Side Information for Face Completion: a Robust PCA Approach
Niannan Xue, Jiankang Deng, Shiyang Cheng, Yannis Panagakis, Stefanos, Zafeiriou

TL;DR
This paper enhances robust PCA for face completion by incorporating side information and generative adversarial networks, improving accuracy and efficiency in handling corrupted and missing data in face recognition tasks.
Contribution
It introduces two RPCA models that utilize domain-dependent prior knowledge and side information, along with a GAN-based method for extracting such information, advancing face completion techniques.
Findings
Improved face completion accuracy with side information.
Faster recovery process on large-scale data.
Effective on synthetic and real-world datasets.
Abstract
Robust principal component analysis (RPCA) is a powerful method for learning low-rank feature representation of various visual data. However, for certain types as well as significant amount of error corruption, it fails to yield satisfactory results; a drawback that can be alleviated by exploiting domain-dependent prior knowledge or information.
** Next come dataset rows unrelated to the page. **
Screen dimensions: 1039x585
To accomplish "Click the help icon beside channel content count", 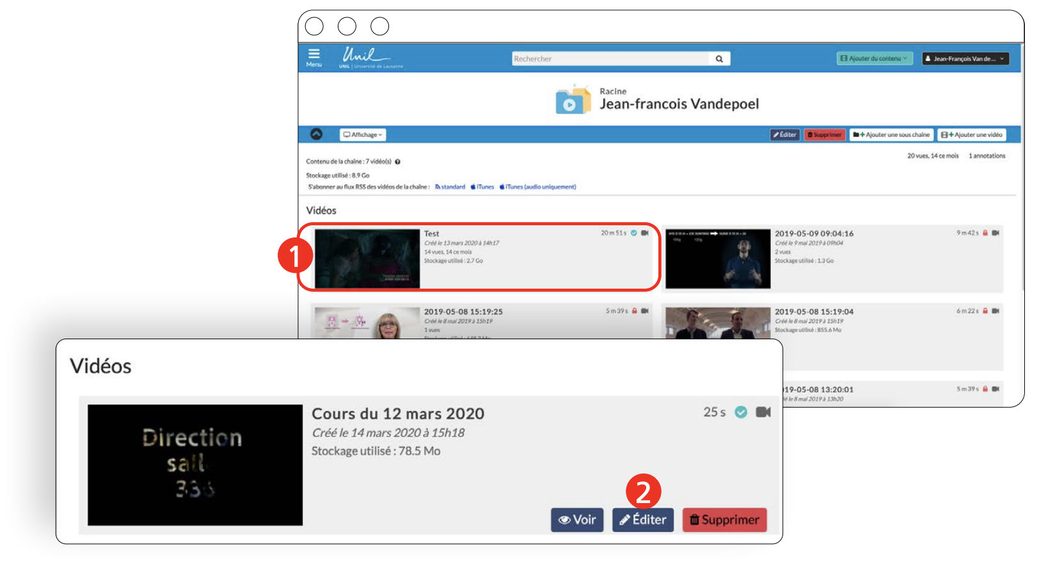I will pos(397,162).
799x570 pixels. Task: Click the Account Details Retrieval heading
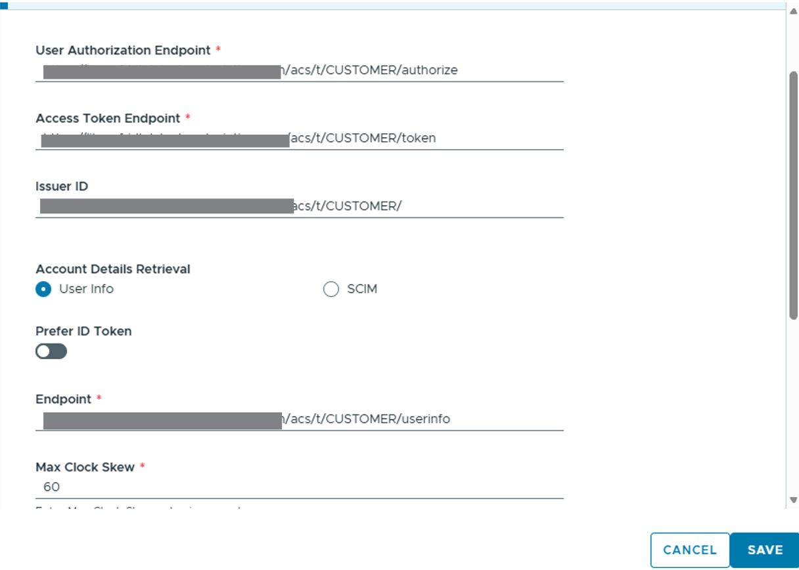pyautogui.click(x=113, y=269)
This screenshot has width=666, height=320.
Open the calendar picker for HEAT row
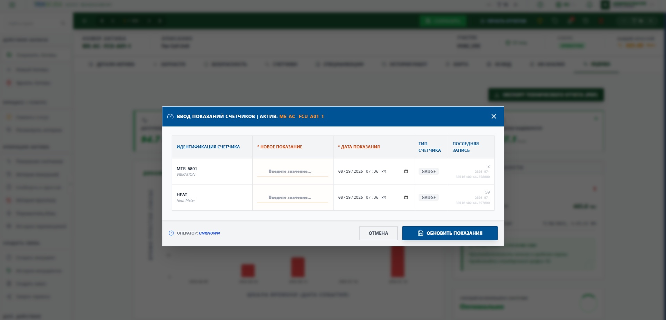406,197
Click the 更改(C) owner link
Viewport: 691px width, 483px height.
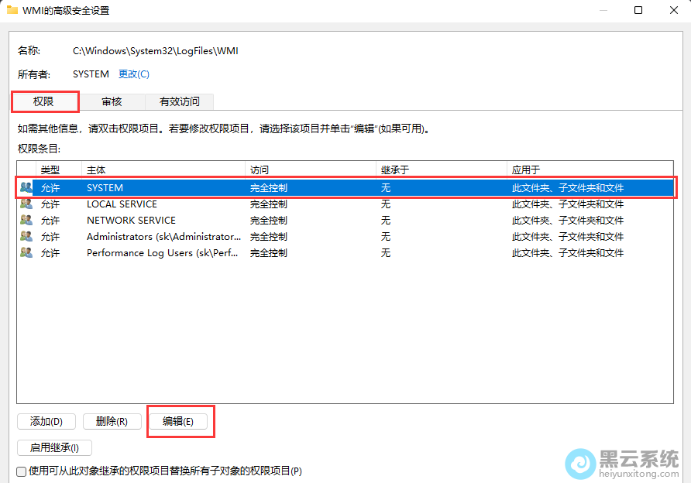coord(133,74)
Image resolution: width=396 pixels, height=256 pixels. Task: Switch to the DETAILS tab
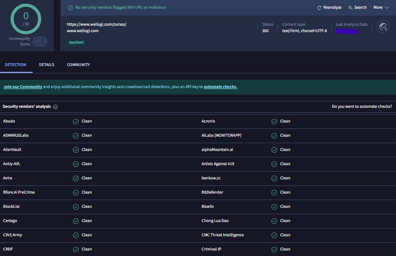point(46,65)
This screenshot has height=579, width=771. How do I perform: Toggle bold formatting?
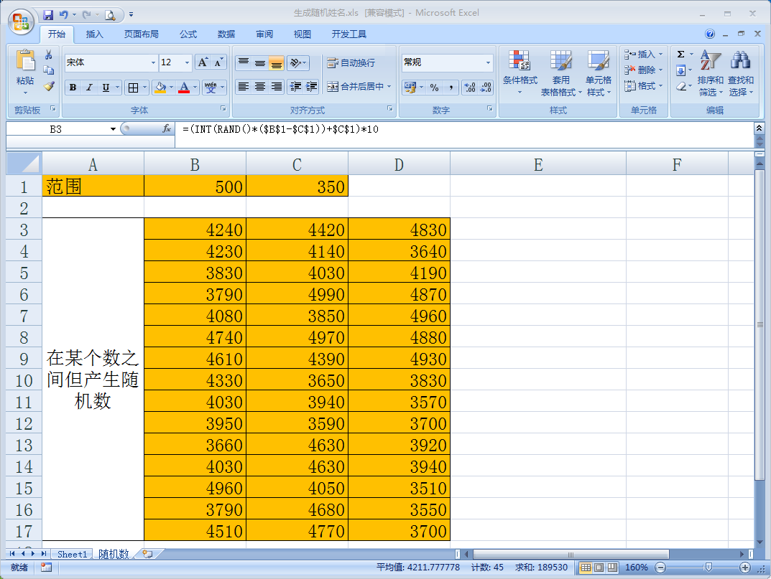(73, 88)
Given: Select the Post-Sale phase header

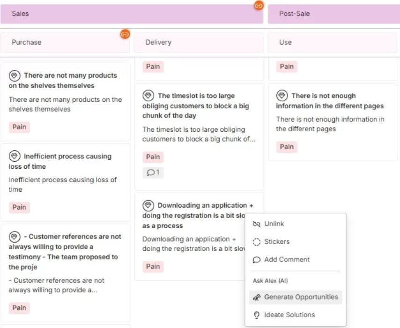Looking at the screenshot, I should (333, 14).
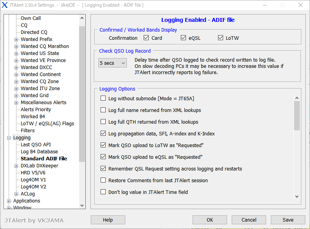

In this paper, we propose two models for the RPCA that take into account such side information, even in the presence of missing values. We apply this framework to the task of UV completion which is widely used in pose-invariant face recognition. Moreover, we construct a generative adversarial network (GAN) to extract side information as well as subspaces. These subspaces not only assist in the recovery but also speed up the process in case of large-scale data. We quantitatively and qualitatively evaluate the proposed approaches through both…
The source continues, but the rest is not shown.